Remove objects from the output of a web or filter activity in ADF

Julius 40 Reputation points
2023-03-17T18:39:01.68+00:00

Hello everyone,

I have a ADF pipeline which uses a web activity to list object data from an API endpoint. The output is then filtered and gives a result following this schema:

{
    "ItemsCount": 886,
    "FilteredItemsCount": 8,
    "Value": [
        {
            "path": "FolderName1/FolderName2/EndFolderName3/FileName1",
            "path_type": "object"
        },
        {
            "path": "FolderName1/FolderName2/EndFolderName3/FileName2",
            "path_type": "object"
        },
        {     
            "path": "FolderName1/FolderName2/EndFolderName4/FileName3",
            "path_type": "object"
        },
        {
            "path": "FolderName1/FolderName2/EndFolderName4/FileName4",
            "path_type": "object"          
        },
        {
            "path": "FolderName1/FolderName2/EndFolderName5/FileName5",
            "path_type": "object"
        },
        {
            "path": "FolderName1/FolderName2/EndFolderName5/FileName6",
            "path_type": "object"
        },
        {
            "path": "FolderName1/FolderName2/EndFolderName6/FileName7",
            "path_type": "object"
        },
        {
            "path": "FolderName1/FolderName2/EndFolderName6/FileName8",
            "path_type": "object"
        }
    ]
}

As you can see.

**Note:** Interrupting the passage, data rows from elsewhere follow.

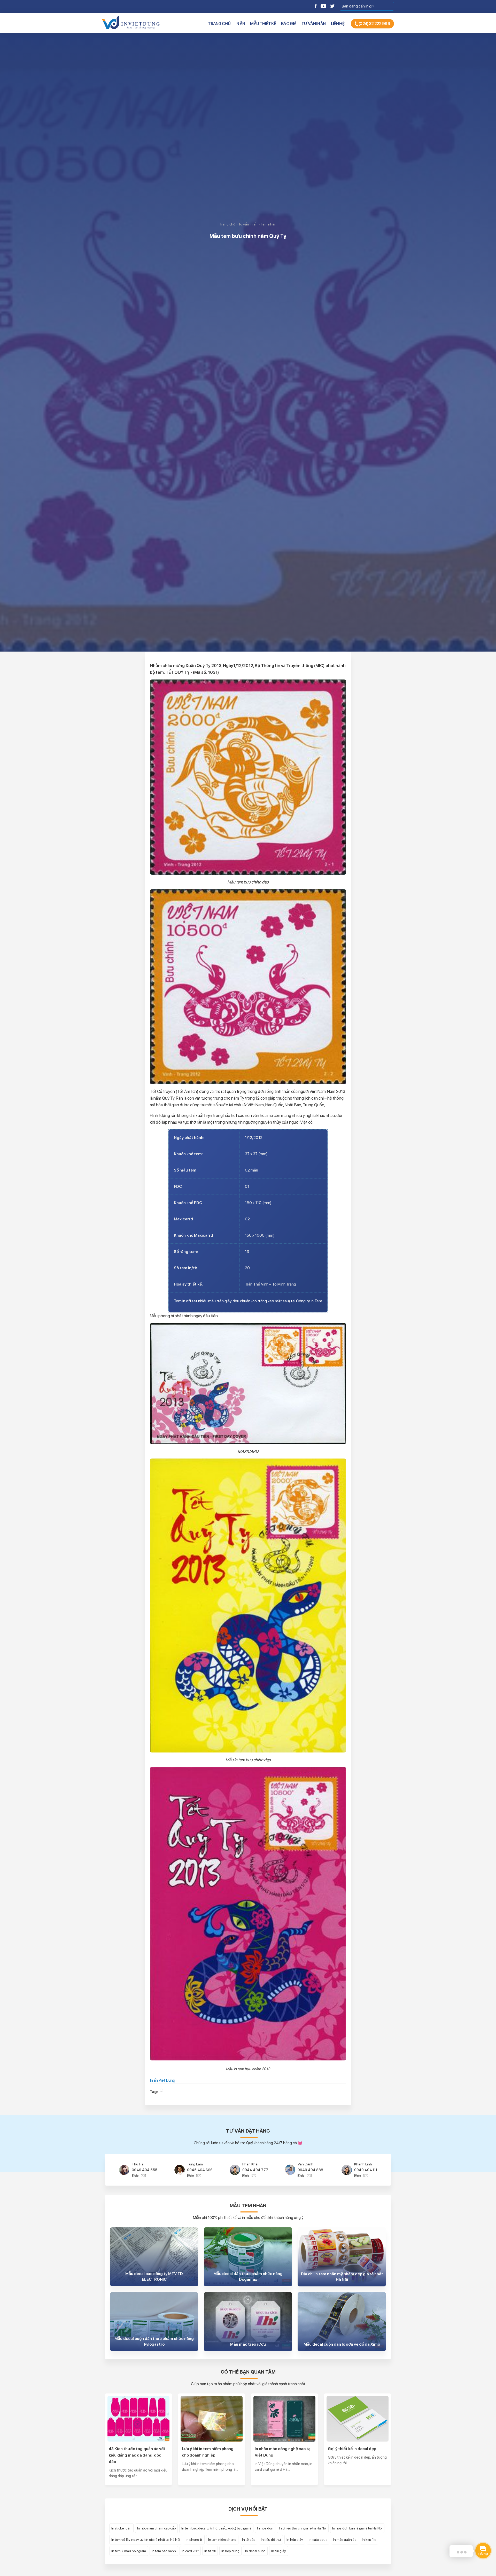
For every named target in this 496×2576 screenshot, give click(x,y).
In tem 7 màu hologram (128, 2551)
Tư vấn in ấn (313, 23)
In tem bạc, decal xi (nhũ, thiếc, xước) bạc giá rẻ (216, 2528)
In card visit (190, 2551)
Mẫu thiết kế (263, 23)
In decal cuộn (255, 2551)
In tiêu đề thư (271, 2539)
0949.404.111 (255, 2170)
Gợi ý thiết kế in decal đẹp (352, 2448)
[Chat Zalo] (136, 2175)
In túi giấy (278, 2551)
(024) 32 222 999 (374, 23)
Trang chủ (219, 23)
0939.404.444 (366, 2170)
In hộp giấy (294, 2539)
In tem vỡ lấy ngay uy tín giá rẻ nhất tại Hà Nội (145, 2539)
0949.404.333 (310, 2170)
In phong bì (194, 2539)
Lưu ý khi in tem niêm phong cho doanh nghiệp (208, 2452)
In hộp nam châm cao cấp (156, 2528)
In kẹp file (369, 2539)
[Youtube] (323, 5)
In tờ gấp (248, 2539)
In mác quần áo (344, 2539)
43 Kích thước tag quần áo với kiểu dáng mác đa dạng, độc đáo (137, 2455)
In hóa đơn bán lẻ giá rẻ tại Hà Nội (357, 2528)
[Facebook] (316, 5)
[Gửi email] (143, 2175)
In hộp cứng (230, 2551)
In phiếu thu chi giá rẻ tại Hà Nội (303, 2528)
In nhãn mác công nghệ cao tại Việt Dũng (283, 2452)
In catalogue (318, 2539)
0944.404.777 (145, 2170)
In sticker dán (121, 2528)
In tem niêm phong (222, 2539)
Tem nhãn (268, 224)
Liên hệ (337, 23)
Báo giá (288, 23)
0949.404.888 (200, 2170)
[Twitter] (332, 5)
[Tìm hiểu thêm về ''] (161, 2090)
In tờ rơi (210, 2551)
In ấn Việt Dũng (162, 2080)
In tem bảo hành (164, 2551)
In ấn (240, 23)
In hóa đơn (265, 2528)
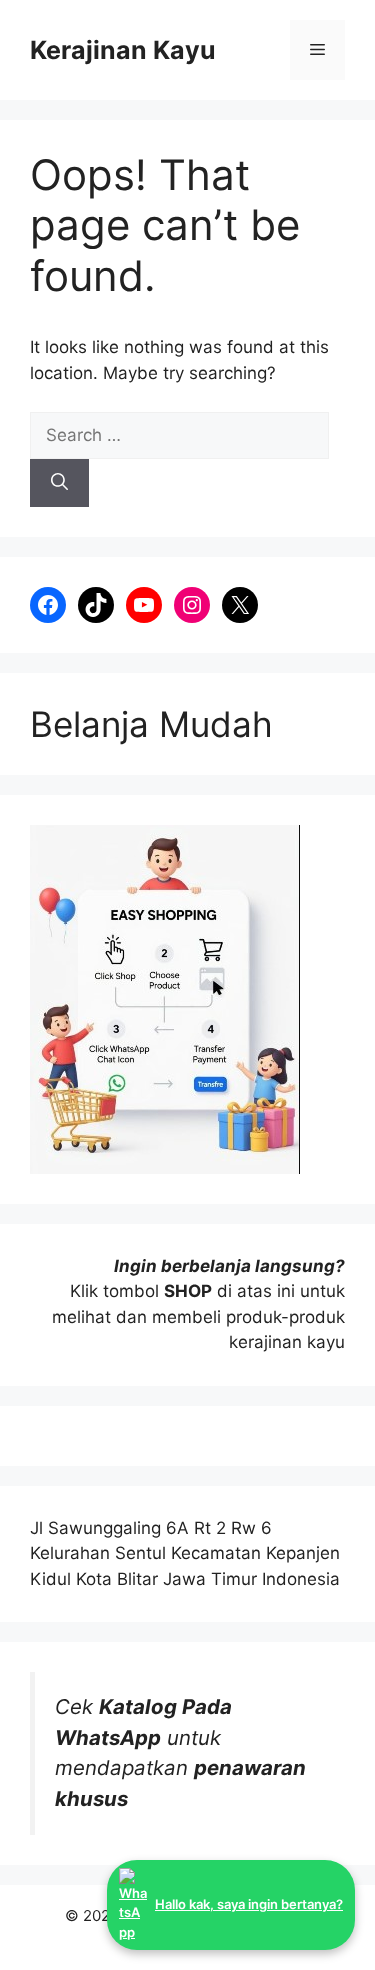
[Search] (59, 483)
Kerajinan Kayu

There are multiple "Endfolders" which contain multiple objects.

How can I adjust this output so that I have the same schema but only have a single object of each "Endfolder"?

To be more clear: The target Schema is supposed to look like this:

{
    "ItemsCount": 886,
    "FilteredItemsCount": 8,
    "Value": [
        {
            "path": "FolderName1/FolderName2/EndFolderName3/FileName1",
            "path_type": "object"
        },
        {     
            "path": "FolderName1/FolderName2/EndFolderName4/FileName3",
            "path_type": "object"
        },                   
        {
            "path": "FolderName1/FolderName2/EndFolderName5/FileName5",
            "path_type": "object"
        },
        {
            "path": "FolderName1/FolderName2/EndFolderName6/FileName7",
            "path_type": "object"
        }
    ]
}

The target is to have every "Endfolder" only once in the output since the output is used for a loop activity which causes bugs if the loop activities are performed several times over the same "Endfolder". It doesn't matter which file in an "Endfolder" is left. It is only important that it is just one. Also the amount of folder layers and objects inside an "Endfolder" may vary.

How can I do this with Azure Data Factory?

Azure Data Factory
Azure Data Factory
An Azure service for ingesting, preparing, and transforming data at scale.
10,196 questions
0 comments No comments
{count} votes

Accepted answer
  1. KranthiPakala-MSFT 46,442 Reputation points Microsoft Employee
    2023-03-21T01:38:03.3133333+00:00

    Hi @Julius ,

    Welcome to Microsoft Q&A forum and thanks for reaching out here.

    My assumption is that your folder and subfolder hierarchy remain consistent. If yes, then you can create an array variable which will be used in Append variable activity which will be used in condition check to filter down to distinct paths.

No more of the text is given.